However, they are facing opposition from the shopkeepers whose business thrives because of the Charminar.
The city's planners want to create a landscape in a 30-metre buffer zone around the 412-year-old monument. However, the pedestrianisation project has run into trouble.
"If they are going to create a buffer zone and stop traffic, why demolish our shops?," asked a shopkeeper.
Shopkeepers oppose move
Shopkeepers argue moving the bangle shops away will diminish the old city aura of the Charminar and also rob them of their USP.
"If this happens our business will shut. What our ancestors did will all stop," rues a local shopkeeper.
No structure more than 10 metres high is to be allowed around the Charminar.

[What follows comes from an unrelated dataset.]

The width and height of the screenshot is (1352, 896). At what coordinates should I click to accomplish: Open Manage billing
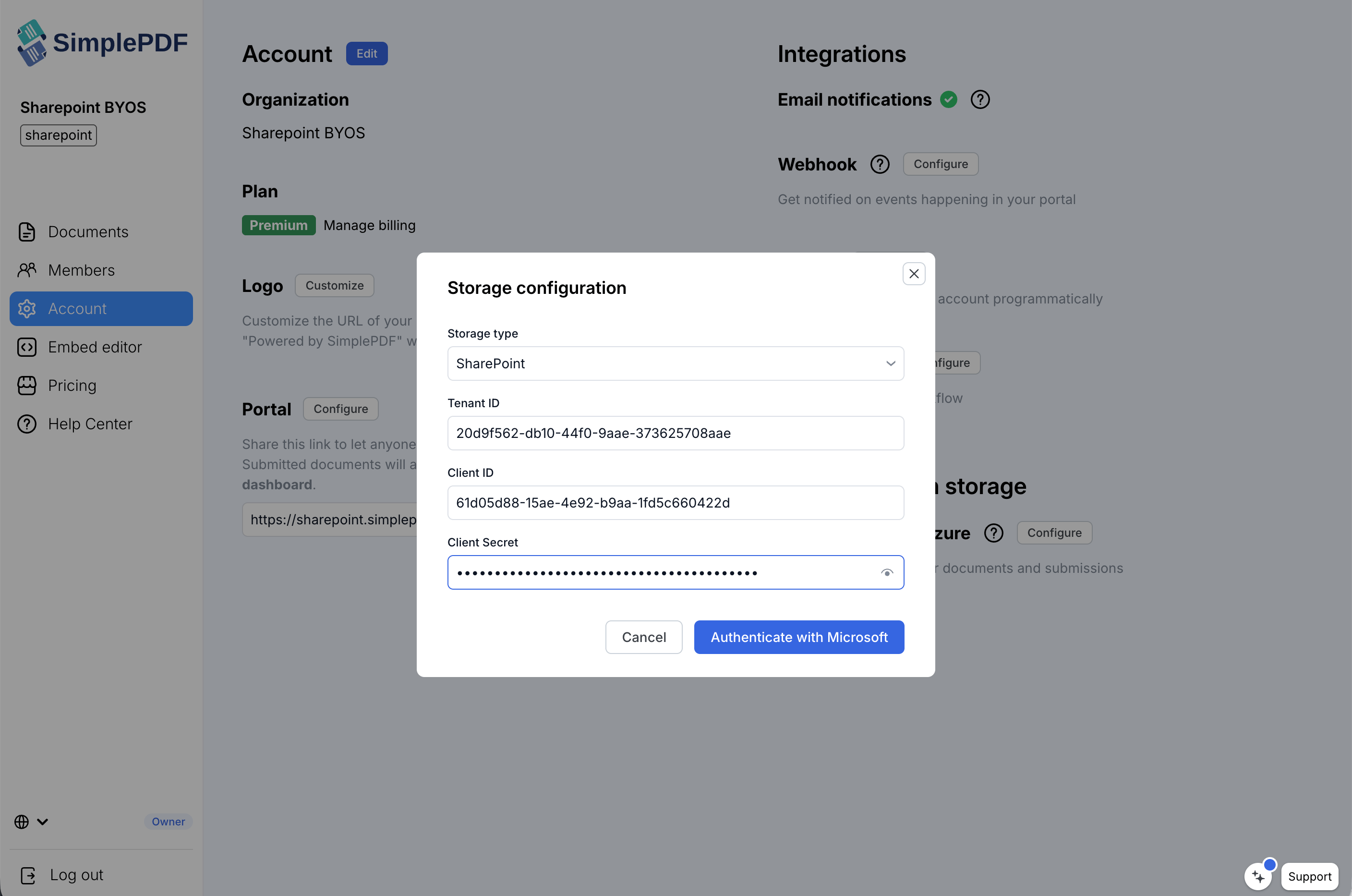point(370,225)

Necessity more than luxury
But decongesting the area is a necessity rather than a luxury.
Heavy vehicular traffic virtually kisses the Charminar and studies have established that air and noise pollution are damaging the monument.
As a result, repair work has become an all-year affair.

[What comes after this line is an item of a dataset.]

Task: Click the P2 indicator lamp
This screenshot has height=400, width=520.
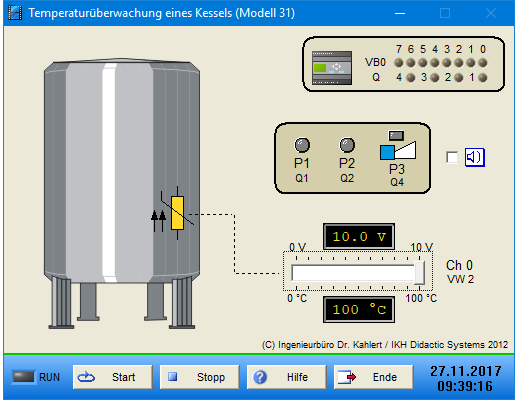Action: tap(347, 145)

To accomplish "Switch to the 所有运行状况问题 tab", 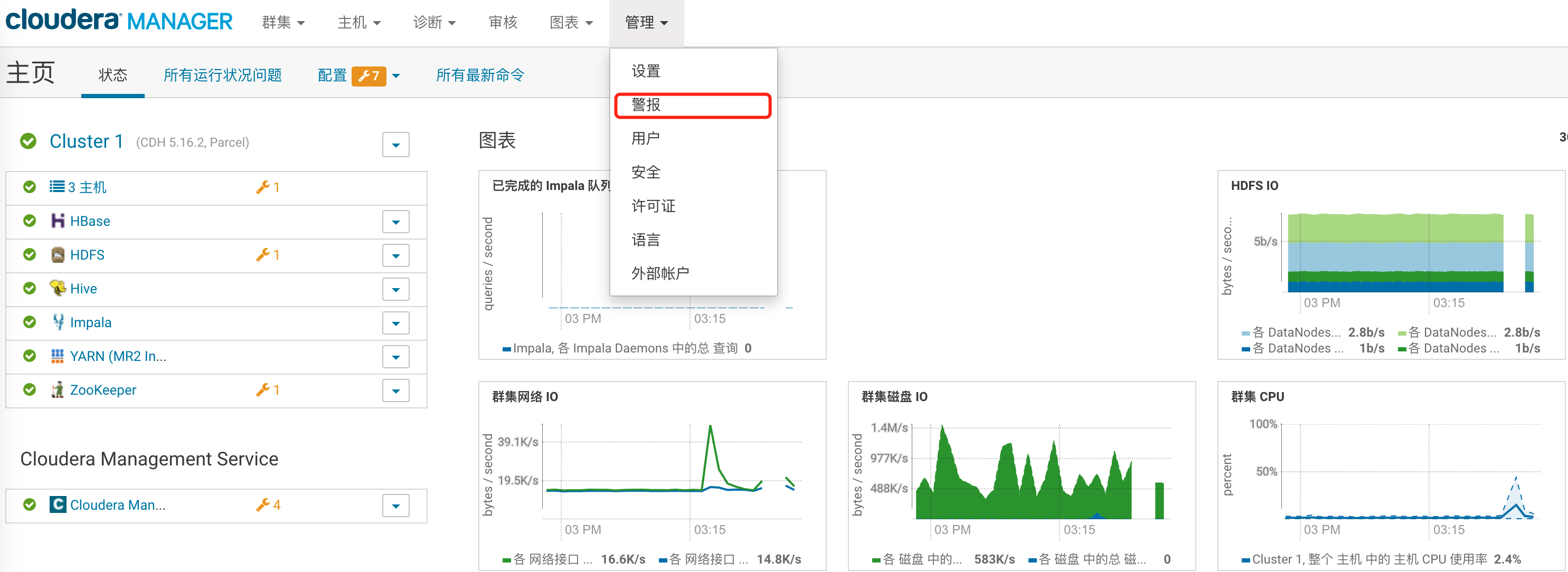I will pyautogui.click(x=222, y=75).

"The shops have been operating from there for hundreds of years now. So if we now want to acquire those properties, they are asking for alternate land. And the land they have identified is under dispute,'' said M V Sathyanarayana, Additional Commissioner, MCH.
The Rs 139 crore 'Charminar-by-foot' project was conceived five years ago and the authorities hope it will be completed at least in the next three years.